WHAT YOU ARE ASKED TO DO: The word "click" marks the lines to find; copy every such line from the data below.

RECORDS TO PROCESS:
"""

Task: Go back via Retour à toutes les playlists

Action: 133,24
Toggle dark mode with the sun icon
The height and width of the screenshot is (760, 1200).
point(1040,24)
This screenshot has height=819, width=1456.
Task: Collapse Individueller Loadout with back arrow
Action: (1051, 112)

"""
"""

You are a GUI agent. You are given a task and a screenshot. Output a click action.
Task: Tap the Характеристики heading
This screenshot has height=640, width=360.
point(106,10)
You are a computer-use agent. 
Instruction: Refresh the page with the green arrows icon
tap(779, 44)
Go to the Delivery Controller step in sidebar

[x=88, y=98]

"""
"""

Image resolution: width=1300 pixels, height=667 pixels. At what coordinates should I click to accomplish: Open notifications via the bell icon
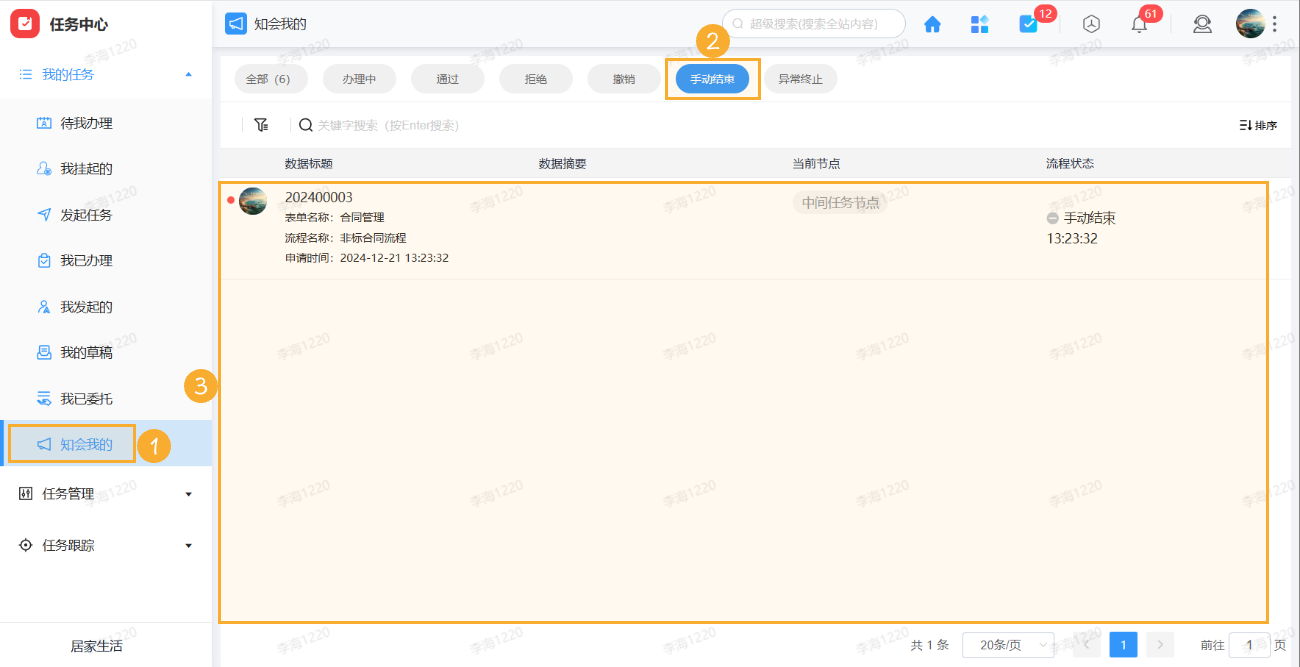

"""

RESPONSE AREA:
You are a GUI agent. You are given a task and a screenshot. Output a click action.
Image resolution: width=1300 pixels, height=667 pixels. At what coordinates should I click to accomplish: Open notifications via the bell icon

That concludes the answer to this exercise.